◆ Consigne ◆
Pouvez-vous recopier tel quel le passage du texte sur les ajoureuses qui va de « C'est quoi ? » jusqu'à « réparant sa maladresse. » ?

Patrimoine culturel immatériel

Les ajoureuses d’Angles-sur-l’AnglinLes ajoureuses d’Angles-sur-l’Anglin

  • … des petites joies au quotidien…
  • Depuis le concours des meilleurs ouvriers de France, cela a été une reconnaissance

C'est quoi ?

Ce serait une maladresse qui aurait, au milieu du XIXe siècle, créé les jours. Certains racontent qu’Adélaïde, une ouvrière angloise travaillant pour un chemisier de l’époque aurait par erreur tiré un fil d’un plastron. Essayant de le réparer, elle improvisa quelques points qui firent naître le jour. D’autres rapportent que notre ouvrière étourdie aurait fait un trou en repassant une chemise. Elle fit preuve d’ingéniosité en réparant sa maladresse.

◆ Données brutes ◆
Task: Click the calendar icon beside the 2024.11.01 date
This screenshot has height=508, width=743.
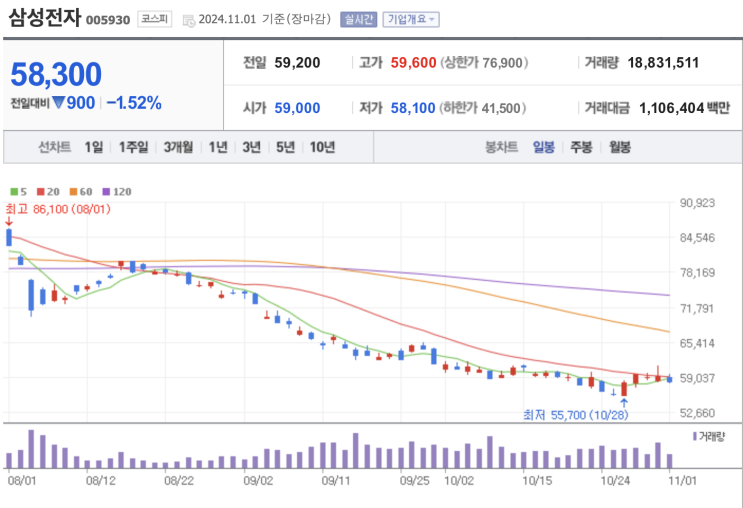Action: pyautogui.click(x=189, y=20)
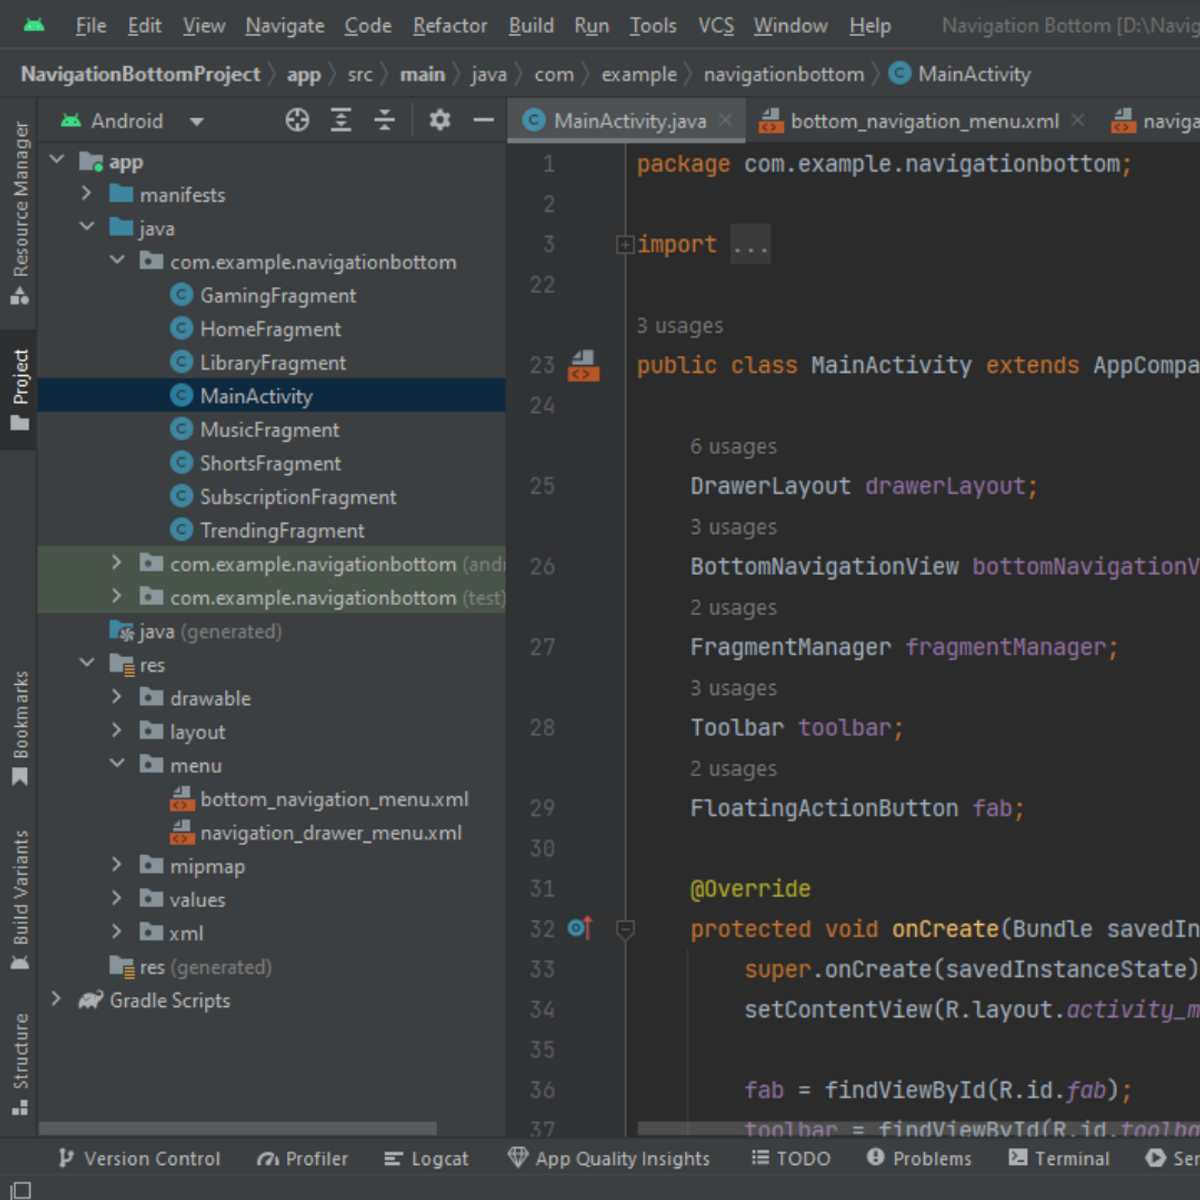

◆ Résultat ◆
C'est quoi ?

Ce serait une maladresse qui aurait, au milieu du XIXe siècle, créé les jours. Certains racontent qu’Adélaïde, une ouvrière angloise travaillant pour un chemisier de l’époque aurait par erreur tiré un fil d’un plastron. Essayant de le réparer, elle improvisa quelques points qui firent naître le jour. D’autres rapportent que notre ouvrière étourdie aurait fait un trou en repassant une chemise. Elle fit preuve d’ingéniosité en réparant sa maladresse.